Bill Gates is the richest person in the world today, but he isn't the richest person in American history. That honor goes to John D. Rockefeller, the late founder and largest shareholder of Standard Oil.

  • Gates is worth $79.5 billion right now.
  • Rockefeller was worth an estimated $253 billion (after adjusting for inflation) when he died in 1937.

The distance between these figures seems insurmountable. It took Gates 59 years to get $79.5 billion. How much longer will it take him to gather $173 billion more?

Actually, not as long as you might think.

Let's assume that Gates lives until the age of 90 -- which seems reasonable given that his still-living father is 89. Because this gives Gates 31 years to turn $79.5 billion into $253 billion, it means that his money needs to earn at least 3.8% on a compound annual basis.

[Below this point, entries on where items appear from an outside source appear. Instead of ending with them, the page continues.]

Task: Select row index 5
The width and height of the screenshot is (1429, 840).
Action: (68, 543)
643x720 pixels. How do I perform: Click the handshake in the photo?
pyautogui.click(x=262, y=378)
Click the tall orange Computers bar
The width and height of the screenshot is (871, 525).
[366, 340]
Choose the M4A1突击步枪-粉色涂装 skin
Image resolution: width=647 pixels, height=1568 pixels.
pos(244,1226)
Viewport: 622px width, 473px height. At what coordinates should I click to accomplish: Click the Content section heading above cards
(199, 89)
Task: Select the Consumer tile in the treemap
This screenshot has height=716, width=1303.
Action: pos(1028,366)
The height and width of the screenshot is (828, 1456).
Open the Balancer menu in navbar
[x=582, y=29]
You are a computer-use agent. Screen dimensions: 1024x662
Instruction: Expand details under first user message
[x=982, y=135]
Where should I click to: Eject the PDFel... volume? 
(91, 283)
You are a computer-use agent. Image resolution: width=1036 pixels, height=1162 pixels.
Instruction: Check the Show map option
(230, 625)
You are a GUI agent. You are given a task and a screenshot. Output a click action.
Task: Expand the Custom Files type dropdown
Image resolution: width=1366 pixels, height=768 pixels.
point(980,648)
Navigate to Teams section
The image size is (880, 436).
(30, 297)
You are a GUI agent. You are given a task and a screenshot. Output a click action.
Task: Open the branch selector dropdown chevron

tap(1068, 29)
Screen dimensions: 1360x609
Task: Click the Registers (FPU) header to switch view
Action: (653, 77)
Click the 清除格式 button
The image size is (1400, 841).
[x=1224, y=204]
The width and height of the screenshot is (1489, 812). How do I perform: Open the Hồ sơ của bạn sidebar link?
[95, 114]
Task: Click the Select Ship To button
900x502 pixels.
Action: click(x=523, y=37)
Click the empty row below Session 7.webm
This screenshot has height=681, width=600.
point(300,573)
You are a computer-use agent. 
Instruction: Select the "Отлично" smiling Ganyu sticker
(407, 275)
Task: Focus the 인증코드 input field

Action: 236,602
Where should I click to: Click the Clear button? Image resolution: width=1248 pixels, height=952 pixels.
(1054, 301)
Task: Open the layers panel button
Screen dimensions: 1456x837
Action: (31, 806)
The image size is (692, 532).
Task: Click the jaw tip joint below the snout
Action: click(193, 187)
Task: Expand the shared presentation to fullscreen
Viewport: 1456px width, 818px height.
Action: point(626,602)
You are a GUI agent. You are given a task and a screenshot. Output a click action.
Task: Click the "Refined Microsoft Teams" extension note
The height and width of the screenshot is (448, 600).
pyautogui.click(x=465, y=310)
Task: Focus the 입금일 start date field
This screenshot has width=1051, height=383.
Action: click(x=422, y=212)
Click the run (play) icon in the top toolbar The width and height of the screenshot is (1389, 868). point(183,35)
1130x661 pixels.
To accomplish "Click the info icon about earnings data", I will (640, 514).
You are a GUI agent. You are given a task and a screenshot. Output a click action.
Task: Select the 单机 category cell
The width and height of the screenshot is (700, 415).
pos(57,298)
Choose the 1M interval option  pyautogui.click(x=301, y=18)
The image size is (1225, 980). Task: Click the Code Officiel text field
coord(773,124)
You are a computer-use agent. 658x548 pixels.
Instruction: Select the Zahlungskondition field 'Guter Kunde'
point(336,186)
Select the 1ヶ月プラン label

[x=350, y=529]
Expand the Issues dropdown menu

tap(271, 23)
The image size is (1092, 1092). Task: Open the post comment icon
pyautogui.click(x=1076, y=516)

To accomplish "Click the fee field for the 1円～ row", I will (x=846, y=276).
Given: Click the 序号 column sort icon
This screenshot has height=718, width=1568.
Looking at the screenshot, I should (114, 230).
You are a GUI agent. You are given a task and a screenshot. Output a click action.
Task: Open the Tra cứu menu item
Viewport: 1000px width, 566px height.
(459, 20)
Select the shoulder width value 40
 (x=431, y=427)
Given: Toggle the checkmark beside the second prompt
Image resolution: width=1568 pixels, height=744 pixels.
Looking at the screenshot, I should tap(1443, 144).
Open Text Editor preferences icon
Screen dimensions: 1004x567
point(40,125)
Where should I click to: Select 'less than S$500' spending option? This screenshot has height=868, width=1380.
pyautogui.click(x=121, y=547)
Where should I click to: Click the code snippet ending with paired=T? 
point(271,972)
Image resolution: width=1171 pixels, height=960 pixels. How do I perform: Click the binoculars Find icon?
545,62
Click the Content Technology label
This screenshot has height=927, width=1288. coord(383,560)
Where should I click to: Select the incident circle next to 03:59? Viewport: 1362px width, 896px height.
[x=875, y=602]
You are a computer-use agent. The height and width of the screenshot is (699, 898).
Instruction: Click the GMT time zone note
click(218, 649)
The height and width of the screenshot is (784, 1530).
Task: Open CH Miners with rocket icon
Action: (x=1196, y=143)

For context, over the past 31 years, the S&P 500 increased at a compound annual rate of 8.3%. If Gates' wealth compounded at that rate over the next 31 years, he would be worth $936 billion.

Bill and Melinda Gates. Source: Wikimedia Commons.

That figure is astounding, but not because of how big it is. It's astounding because of what it says about Gates' ownership interest in Microsoft (MSFT -3.24%).

John D. Rockefeller made his fortune in energy, one of the fundamental predicates of economic growth. His company, Standard Oil, once controlled 90% of American refining capacity. When the Supreme Court declared it an illegal monopoly in 1911, it split Standard Oil into dozens of separate companies, the biggest of which are ExxonMobil, Chevron, and Amoco.

These three companies alone have a combined market cap of roughly $500 billion, of which Rockefeller was once the biggest shareholder. On top of that, throughout his life, he invested vast sums in other industries, such as railroads, banking, and mining. Many of these investments would have increased many times over in value by the end of Rockefeller's life.

When John D. Rockfeller died, he was the richest American of all time, worth an estimated $253 billion in today's dollars.

Furthermore, Rockefeller lived during the Gilded Age. The age of the great American fortunes. The time between the Civil War and the early 1900s, when the United States went through its own industrial revolution, attracted tens of millions of immigrants, and expanded at a "breakneck pace."

Here's how one of Cornelius Vanderbilt's descendants described the period in Fortune's Children: The Fall of the House of Vanderbilt:

Imagine waking up one morning to learn you had won the lottery. You are informed that the jackpot is $10 billion. You, the sole winner, have become the richest person in the world! The lottery officials tell you that you will receive all of the prize money in one lump sum, tax free, that morning. As a condition of receiving the money, you must never give it away to charity.

A close approximation of this unlikely event occurred an astonishing number of times during the Gilded Age, that heady time from the end of the Civil War to the turn of the century, the height of the Industrial Revolution in the United States, when great fortunes were made and spent overnight in a way that had never been see before and will probably never be seen again.

Indeed, with the exception of John Jacob Astor, America's first millionaire who earned his fortune trading furs and owning New York real estate in the decades after the United States gained independence, four of the five richest Americans in history seeded or multiplied their fortunes during the Gilded Age.

That more than a century has since passed without anyone amassing a rival fortune goes to show how unique this period was. Moreover, that a software developer seems best positioned to do so today, speaks volumes about both the profitability of Microsoft, the extraordinary demand for its products, and Gates' once substantial ownership interest in the company.

While Rockefeller was the largest shareholder in Standard Oil, his original allotment of shares amounted to only 27% of the company. Meanwhile, even after selling off bits and pieces of his stake in Microsoft, Gates still held onto 45% of the company following its 1986 initial public offering.

When you couple this with the rapid economic and population growth in the intervening century, it begins to make sense why Gates seems to have a shot at supplanting Rockefeller as the richest American in history.